Aircraft operated by No. 255 Squadron, with details of usage, fitting of Pip-Squeak, Airborne Interception Radar and IFF^{[citation needed]}
| From | To | Aircraft | Variant | Role | Pip-Squeak | AI Radar | IFF |
|---|---|---|---|---|---|---|---|
| Jul 1918 | Jan 1919 | Airco DH.6 | – | Patrol | None | None | None |
| Nov 1940 | Sep 1941 | Boulton Paul Defiant | I | Combat | Transitional | No | Transitional |
| Mar 1941 | Aug 1941 | Hawker Hurricane | I | Combat | No | No | Yes |
| Jun 1941 | ? | Bristol Blenheim | I | Training | ? | No | ? |
| Jul 1941 | May 1942 | Bristol Beaufighter | II F | Combat | No | Mk.IV | Yes |
| Jan 1942 | Apr 1942 | Miles Magister | – | Transport | No | No | ? |
| Mar 1942 | Aug 1943 | Bristol Beaufighter | VI F | Combat | No | Mk.IV | Yes |
| Apr 1942 | Nov 1942 | Miles Master | ? | Transport | No | No | ? |
| Feb 1943 | Aug 1943 | Bristol Beaufighter | VI F | Combat | No | Mk.VII | Yes |
| Jul 1943 | Feb 1945 | Bristol Beaufighter | VI F | Combat | No | Mk.VIII | Mk.III.G |
| Circa... | Jan 1945 | Hawker Hurricane | II C | Transport | No | No | Yes |
| Jan 1945 | Jan 1946 | de Havilland Mosquito | XIX | Combat | No | Mk.X | Yes |
| Jan 1946 | Apr 1946 | de Havilland Mosquito | XXX | Combat | No | Mk.X | Yes |

Pip-Squeak was removed and IFF installed as part of the change-over from HF to VHF radios. Hence the entries "Transitional" above. The whole Pip-Squeak system was obsolescent by 1941.

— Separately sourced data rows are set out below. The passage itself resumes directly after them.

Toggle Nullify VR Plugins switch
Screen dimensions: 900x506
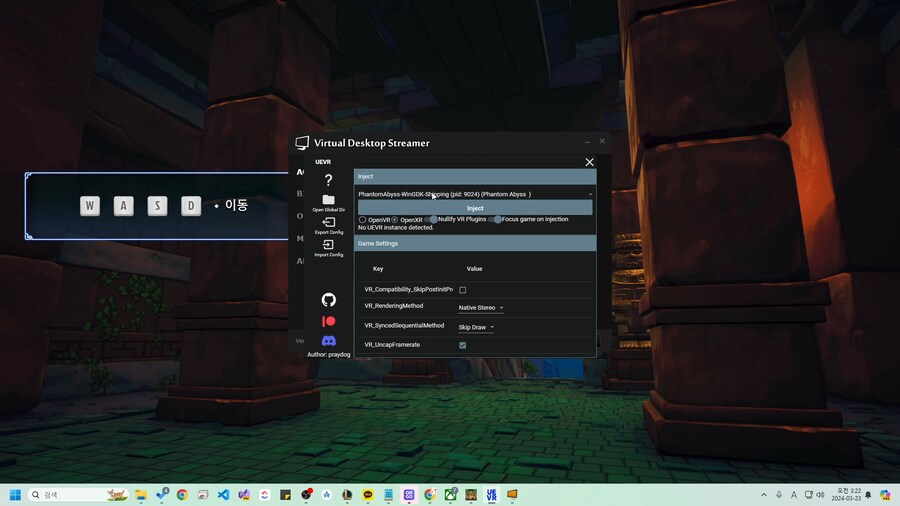(432, 219)
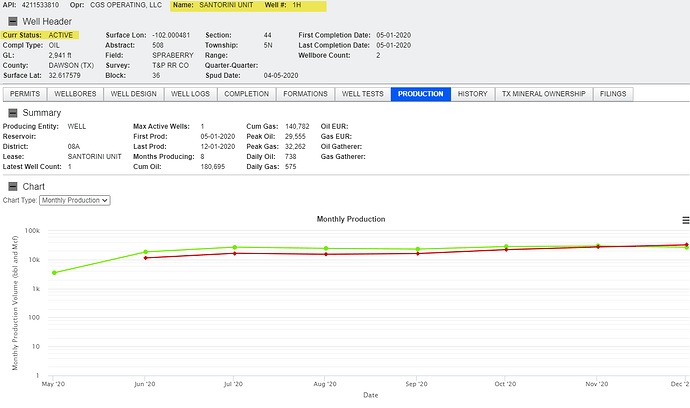The width and height of the screenshot is (690, 408).
Task: Open the Chart Type dropdown
Action: (x=75, y=200)
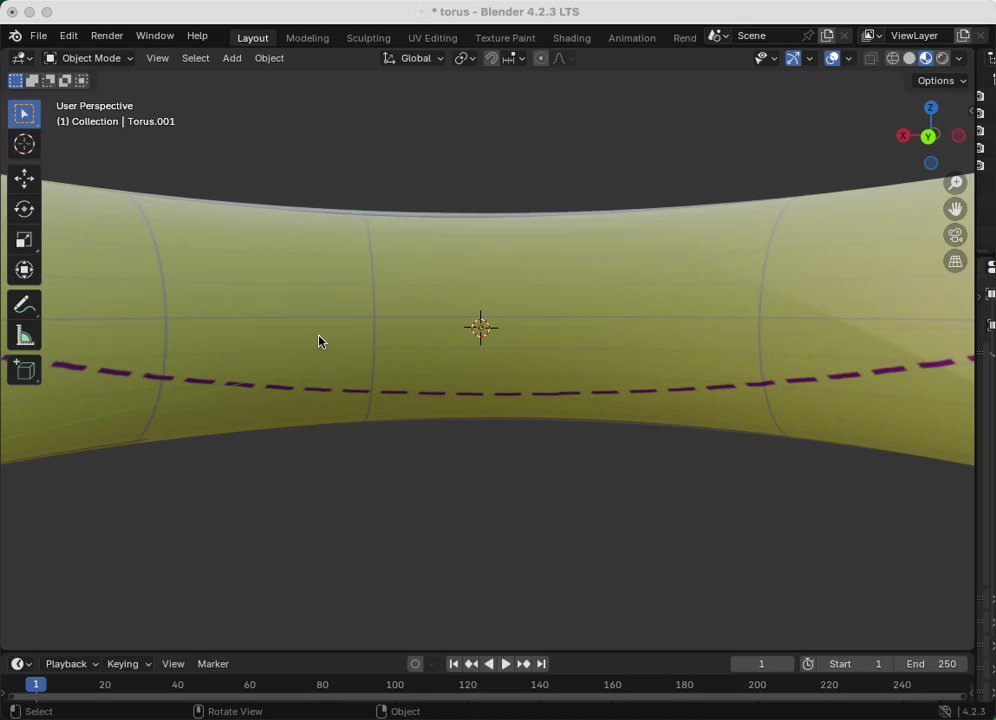Open the Object Mode dropdown
The height and width of the screenshot is (720, 996).
pos(89,58)
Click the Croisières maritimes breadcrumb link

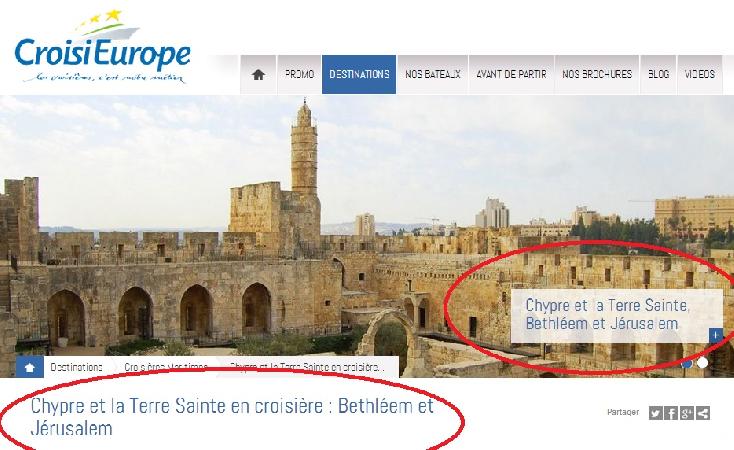tap(166, 368)
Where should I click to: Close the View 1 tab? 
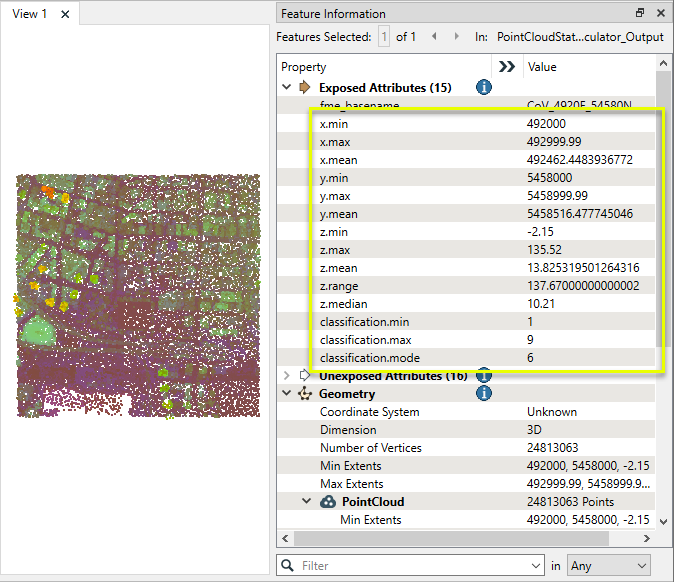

All AI equipment was removed from the Squadron's aircraft in November 1942, before travel to Africa. Some was re-installed later the same month in Algeria and the remainder in December 1942.
New aircraft equipped with Mk.VIII AI started arriving 3 July 1943 at La Sebala II. The change-over continued until about 5 August.
Mosquito XIX aircraft were not normally fitted with Mk.X AI; this is a rare example.